### EXERCISE GOAL
In the listing below, report how many lines include the string "handle", giving only that number.
━━━━
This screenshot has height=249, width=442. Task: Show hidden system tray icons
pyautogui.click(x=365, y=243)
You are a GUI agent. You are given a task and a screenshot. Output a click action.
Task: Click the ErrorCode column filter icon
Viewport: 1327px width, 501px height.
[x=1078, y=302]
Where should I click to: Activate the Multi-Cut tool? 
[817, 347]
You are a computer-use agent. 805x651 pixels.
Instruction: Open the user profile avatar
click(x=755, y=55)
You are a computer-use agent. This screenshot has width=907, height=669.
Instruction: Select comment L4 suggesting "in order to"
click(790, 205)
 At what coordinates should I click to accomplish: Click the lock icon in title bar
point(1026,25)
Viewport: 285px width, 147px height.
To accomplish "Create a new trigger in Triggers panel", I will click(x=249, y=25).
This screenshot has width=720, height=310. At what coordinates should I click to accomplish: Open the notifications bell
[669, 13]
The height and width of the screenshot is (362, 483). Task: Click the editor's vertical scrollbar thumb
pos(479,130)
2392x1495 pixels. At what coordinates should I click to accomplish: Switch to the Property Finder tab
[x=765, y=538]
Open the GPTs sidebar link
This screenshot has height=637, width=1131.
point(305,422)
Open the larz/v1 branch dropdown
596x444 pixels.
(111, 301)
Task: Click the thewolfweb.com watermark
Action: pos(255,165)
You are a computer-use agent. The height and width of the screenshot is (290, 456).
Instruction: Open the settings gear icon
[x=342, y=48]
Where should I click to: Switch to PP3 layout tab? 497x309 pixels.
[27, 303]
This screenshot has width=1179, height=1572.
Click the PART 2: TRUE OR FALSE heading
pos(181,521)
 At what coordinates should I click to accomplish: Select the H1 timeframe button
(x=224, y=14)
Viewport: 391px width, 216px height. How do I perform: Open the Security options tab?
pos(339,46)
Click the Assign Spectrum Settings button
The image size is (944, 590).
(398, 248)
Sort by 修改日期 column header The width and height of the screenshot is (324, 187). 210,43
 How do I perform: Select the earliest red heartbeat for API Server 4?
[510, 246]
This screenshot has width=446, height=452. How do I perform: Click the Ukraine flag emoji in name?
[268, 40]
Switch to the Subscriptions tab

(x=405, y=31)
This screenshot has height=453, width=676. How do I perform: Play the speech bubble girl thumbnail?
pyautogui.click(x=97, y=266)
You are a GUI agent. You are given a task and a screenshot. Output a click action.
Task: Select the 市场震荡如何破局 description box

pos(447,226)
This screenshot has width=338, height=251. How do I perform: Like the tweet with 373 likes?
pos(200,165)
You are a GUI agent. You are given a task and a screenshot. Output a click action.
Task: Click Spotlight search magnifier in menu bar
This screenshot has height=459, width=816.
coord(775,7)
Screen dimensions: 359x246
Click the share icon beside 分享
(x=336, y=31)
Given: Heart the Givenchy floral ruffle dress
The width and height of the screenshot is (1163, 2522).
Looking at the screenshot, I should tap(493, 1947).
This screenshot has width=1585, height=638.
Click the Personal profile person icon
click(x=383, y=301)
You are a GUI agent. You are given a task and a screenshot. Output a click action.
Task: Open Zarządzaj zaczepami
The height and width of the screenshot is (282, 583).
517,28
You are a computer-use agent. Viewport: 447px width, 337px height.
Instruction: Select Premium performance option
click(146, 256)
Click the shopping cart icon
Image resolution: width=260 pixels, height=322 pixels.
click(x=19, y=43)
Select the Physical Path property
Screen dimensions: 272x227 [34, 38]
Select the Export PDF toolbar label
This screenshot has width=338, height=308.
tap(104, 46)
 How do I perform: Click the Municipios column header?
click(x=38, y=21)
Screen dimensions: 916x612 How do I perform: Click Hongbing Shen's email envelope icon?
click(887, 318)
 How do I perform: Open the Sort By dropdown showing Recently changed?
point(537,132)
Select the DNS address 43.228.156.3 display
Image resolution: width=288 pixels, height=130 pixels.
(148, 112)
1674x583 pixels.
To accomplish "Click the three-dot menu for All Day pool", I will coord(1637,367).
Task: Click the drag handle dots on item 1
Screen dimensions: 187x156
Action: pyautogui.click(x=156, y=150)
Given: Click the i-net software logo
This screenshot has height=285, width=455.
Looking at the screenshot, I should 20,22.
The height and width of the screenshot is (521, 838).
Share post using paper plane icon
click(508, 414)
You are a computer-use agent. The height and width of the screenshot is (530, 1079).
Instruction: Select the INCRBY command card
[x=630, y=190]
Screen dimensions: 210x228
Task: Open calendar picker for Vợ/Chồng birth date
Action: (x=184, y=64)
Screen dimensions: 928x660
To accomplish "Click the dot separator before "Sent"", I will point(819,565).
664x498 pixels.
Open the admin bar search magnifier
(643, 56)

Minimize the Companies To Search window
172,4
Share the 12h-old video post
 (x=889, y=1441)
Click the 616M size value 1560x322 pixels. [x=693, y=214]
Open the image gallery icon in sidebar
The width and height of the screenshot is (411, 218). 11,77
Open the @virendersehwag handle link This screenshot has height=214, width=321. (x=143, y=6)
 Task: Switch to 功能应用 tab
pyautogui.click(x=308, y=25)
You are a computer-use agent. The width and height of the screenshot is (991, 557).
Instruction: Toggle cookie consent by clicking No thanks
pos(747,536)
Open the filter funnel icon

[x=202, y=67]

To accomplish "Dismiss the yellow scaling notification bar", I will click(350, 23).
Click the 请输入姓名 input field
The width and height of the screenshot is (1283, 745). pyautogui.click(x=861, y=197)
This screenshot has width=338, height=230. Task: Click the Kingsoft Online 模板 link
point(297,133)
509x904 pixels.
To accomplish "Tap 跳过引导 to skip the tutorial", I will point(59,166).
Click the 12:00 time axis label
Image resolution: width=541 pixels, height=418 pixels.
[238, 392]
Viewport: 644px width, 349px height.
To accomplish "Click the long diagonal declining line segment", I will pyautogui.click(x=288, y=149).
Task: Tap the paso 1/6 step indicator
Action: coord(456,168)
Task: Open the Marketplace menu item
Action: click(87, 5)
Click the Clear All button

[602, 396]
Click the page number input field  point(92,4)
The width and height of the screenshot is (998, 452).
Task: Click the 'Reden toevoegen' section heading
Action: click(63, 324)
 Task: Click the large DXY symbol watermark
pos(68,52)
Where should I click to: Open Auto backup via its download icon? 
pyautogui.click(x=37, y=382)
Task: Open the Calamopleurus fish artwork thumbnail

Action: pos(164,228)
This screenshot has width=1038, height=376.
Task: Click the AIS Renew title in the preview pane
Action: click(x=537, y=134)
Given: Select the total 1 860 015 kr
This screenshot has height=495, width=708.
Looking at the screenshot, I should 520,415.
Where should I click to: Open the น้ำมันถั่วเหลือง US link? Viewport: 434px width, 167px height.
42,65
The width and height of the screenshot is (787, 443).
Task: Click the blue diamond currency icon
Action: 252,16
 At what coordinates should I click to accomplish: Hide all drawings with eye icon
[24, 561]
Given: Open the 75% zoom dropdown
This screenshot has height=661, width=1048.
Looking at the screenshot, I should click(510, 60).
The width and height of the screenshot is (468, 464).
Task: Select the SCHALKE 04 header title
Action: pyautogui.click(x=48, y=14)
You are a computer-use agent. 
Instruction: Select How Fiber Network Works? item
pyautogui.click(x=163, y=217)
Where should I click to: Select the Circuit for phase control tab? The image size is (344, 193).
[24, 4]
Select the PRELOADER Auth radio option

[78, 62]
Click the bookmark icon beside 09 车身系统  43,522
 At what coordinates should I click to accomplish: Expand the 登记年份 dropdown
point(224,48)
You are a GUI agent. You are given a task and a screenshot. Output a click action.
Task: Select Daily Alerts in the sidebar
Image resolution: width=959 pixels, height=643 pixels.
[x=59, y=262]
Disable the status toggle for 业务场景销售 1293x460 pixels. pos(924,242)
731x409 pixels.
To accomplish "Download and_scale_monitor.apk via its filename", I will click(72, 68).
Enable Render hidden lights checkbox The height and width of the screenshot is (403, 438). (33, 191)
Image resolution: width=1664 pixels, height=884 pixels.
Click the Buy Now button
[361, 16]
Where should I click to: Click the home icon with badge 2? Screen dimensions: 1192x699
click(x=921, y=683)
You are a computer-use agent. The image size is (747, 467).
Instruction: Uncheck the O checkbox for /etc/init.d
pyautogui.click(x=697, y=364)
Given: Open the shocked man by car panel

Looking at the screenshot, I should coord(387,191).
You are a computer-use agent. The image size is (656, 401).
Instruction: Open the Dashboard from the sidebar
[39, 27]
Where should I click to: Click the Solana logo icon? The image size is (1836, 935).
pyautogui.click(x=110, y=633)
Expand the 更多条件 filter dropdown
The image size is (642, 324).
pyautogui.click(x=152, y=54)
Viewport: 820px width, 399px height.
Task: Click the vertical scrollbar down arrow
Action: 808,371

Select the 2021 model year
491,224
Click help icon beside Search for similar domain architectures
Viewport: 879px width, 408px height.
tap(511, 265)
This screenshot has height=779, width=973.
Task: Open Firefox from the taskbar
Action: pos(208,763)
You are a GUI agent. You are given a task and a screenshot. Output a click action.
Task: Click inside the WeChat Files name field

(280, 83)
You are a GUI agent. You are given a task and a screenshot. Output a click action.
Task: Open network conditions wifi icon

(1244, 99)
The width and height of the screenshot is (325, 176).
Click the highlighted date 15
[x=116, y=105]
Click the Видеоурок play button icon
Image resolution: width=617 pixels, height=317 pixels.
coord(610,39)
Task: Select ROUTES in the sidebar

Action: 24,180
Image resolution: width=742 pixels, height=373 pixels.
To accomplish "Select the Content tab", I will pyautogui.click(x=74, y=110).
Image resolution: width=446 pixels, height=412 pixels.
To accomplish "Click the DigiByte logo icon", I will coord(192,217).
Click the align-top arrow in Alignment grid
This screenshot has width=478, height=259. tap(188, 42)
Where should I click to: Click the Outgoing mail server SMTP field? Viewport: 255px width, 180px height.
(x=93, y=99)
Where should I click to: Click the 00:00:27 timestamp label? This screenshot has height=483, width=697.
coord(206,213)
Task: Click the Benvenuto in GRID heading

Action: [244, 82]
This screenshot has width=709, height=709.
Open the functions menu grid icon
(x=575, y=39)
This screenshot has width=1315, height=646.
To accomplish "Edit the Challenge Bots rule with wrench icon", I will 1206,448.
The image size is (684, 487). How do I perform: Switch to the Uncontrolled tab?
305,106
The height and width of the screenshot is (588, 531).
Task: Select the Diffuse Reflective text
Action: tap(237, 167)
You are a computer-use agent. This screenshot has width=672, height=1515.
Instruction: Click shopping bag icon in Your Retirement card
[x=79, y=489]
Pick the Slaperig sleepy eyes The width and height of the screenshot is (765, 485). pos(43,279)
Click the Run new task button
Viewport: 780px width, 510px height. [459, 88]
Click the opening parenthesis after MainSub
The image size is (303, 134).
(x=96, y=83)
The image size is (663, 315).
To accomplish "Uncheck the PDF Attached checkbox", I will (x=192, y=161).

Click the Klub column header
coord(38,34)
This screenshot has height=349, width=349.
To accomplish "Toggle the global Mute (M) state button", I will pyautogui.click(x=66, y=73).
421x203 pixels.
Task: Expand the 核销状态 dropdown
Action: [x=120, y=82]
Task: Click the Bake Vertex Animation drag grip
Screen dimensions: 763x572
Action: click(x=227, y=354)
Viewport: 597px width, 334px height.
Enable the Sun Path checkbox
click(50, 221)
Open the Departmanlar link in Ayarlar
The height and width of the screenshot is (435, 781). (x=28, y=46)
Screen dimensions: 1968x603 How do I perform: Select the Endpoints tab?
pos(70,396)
━━━━
### TASK SOLUTION
2